### PROBLEM REQUIREMENTS
Reproduce the records verbatim, starting with the line that contains "Identify the location of passp-button: Passp." and continuing through the end of the records. Omit the pictures from your answer.

### DATA TO PROCESS
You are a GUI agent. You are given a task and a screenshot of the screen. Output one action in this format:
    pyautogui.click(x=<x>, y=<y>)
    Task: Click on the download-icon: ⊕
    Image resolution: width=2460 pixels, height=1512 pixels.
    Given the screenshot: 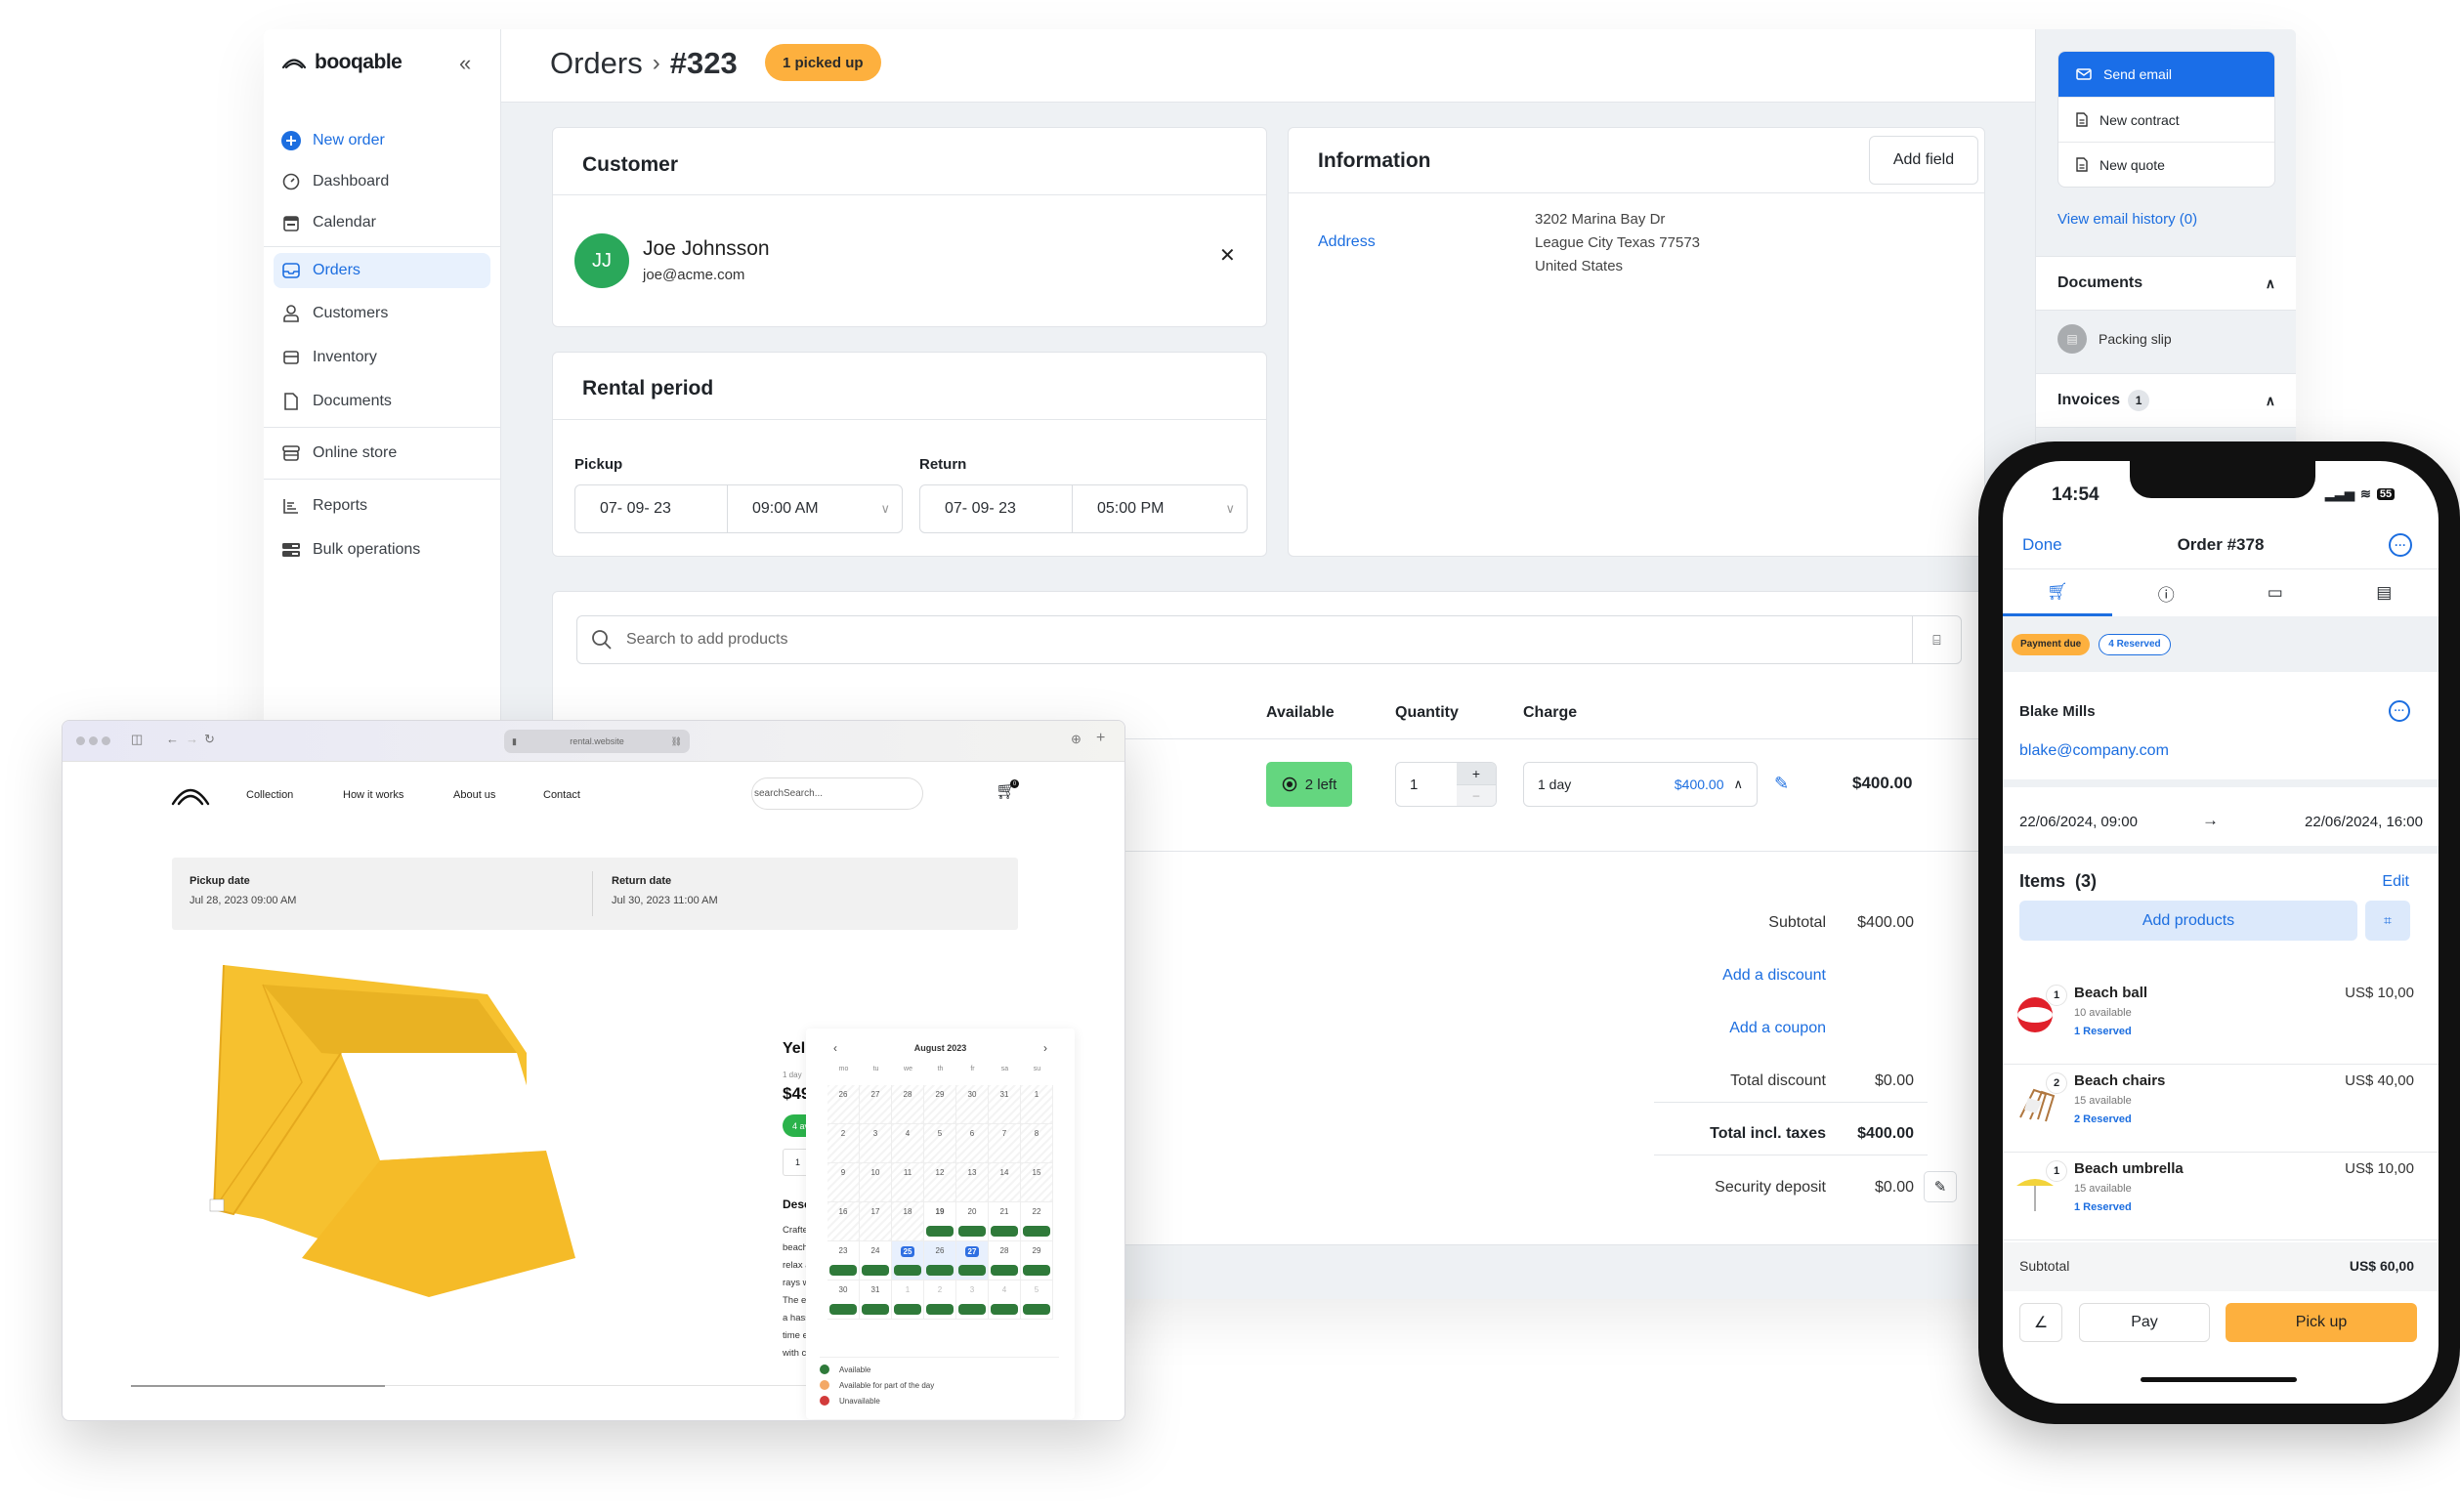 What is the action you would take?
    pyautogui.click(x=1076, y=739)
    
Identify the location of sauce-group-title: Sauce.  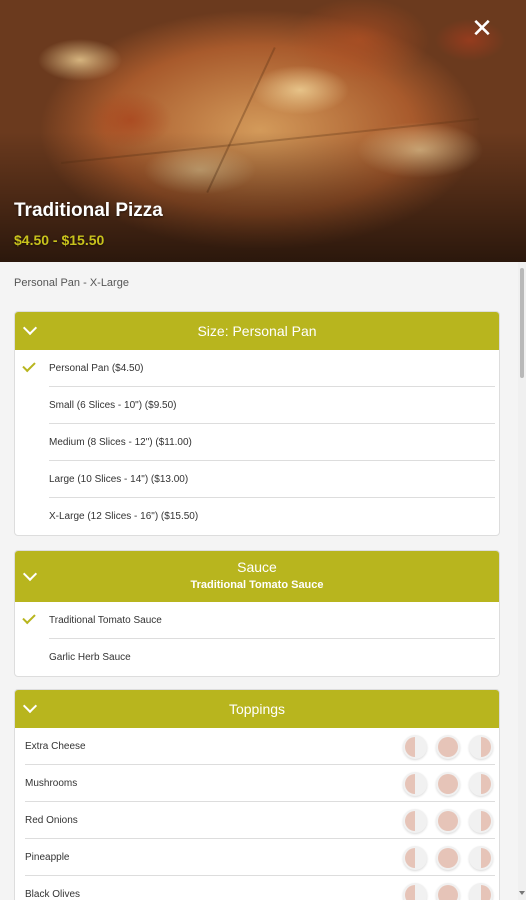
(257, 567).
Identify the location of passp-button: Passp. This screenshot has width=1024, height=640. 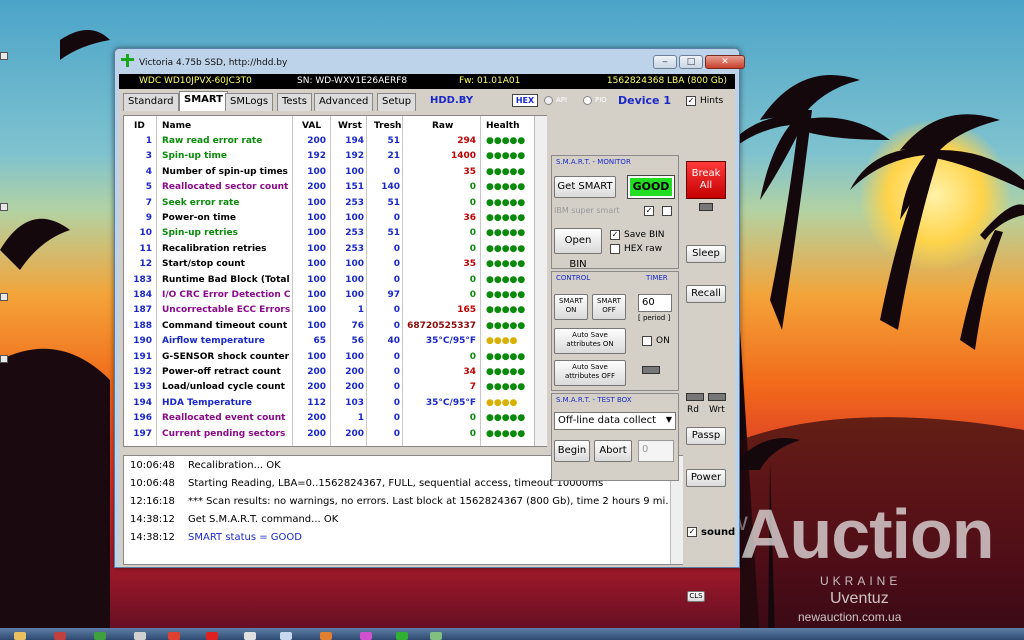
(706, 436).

### SOLUTION
Identify the location of passp-button: Passp. This screenshot has width=1024, height=640. 
(706, 436).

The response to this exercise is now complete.